Sensitivity and Specificity of Human Papillomavirus (HPV) 16 Early Antigen Serology for HPV-Driven Oropharyngeal Cancer: A Systematic Literature Review and Meta-Analysis

Abstract

Antibodies against HPV16 early proteins have been shown to be promising biomarkers for the identification of HPV-driven oropharyngeal cancer (HPV-OPC) among OPC cases in multiple studies. A systematic literature search was performed to identify original research articles comparing HPV early antigen serology with established reference methods to determine molecular HPV tumor status. Random-effects models were used to calculate summary estimates for sensitivity and specificity of HPV16 E2, E6 and E7 serology for HPV-OPC. Subgroup analyses were performed to explore heterogeneity across studies and describe variables associated with test performance. We identified n = 23 studies meeting all eligibility criteria and included these in the meta-analysis. E6 serology showed the best performance with pooled sensitivity and specificity estimates of 83.1% (95% confidence interval (CI) 72.5–90.2%) and 94.6% (95% CI 89.0–97.4%), respectively, while E2 and E7 serological assays were highly specific (E2: 92.5% (95% CI 79.1–97.6%); E7: 88.5% (95% CI 77.9–94.4%)) but moderately sensitive (E2: 67.8% (95% CI 58.9–75.6%); E7: 67.0% (95% CI 63.2–70.6%)). Subgroup analyses revealed increased pooled sensitivity for bacterially (89.9% (95% CI 84.5–93.6%)) vs. in vitro expressed E6 antigen (55.3% (95% CI 41.0–68.7%)), while both showed high specificity (95.2% (95% CI 93.0–96.7%) and 91.1% (95% CI 46.6–99.2%), respectively).

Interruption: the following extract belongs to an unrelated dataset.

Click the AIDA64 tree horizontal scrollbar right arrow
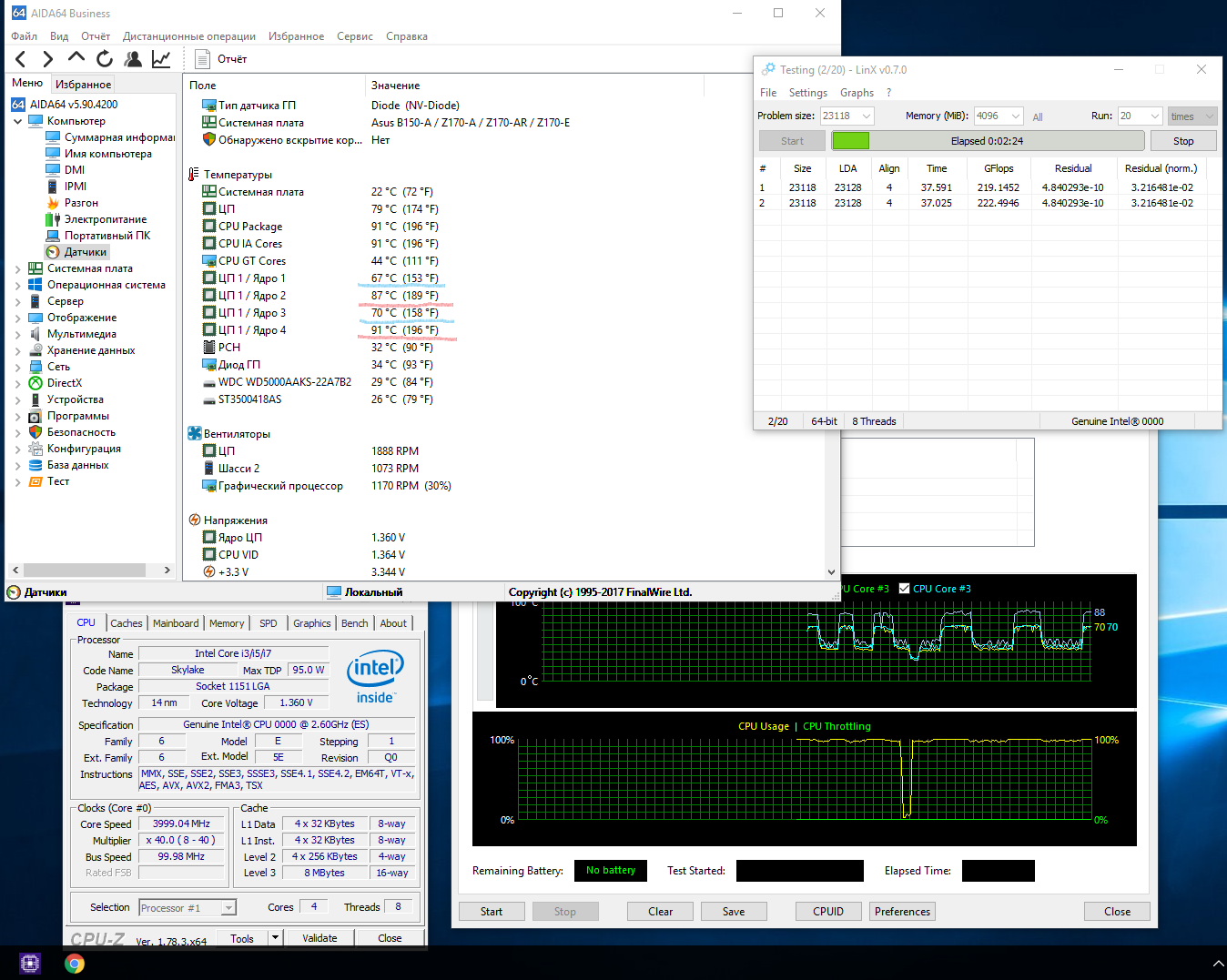Image resolution: width=1227 pixels, height=980 pixels. coord(167,571)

Pooled specificity estimates for HPV16 E2, E6 and E7 serology were significantly lower in studies utilizing HPV DNA PCR as the only molecular reference method compared to those using a combination of any two reference methods (HPV DNA, RNA, in situ hybridization (ISH), p16 immunohistochemistry (IHC)), or histopathological reference methods (ISH or p16 IHC) as stand-alone marker. In conclusion, HPV16 E6 seropositivity is a highly sensitive and specific biomarker for HPV-OPC. However, its performance differs between serological assays and depends on molecular reference methods.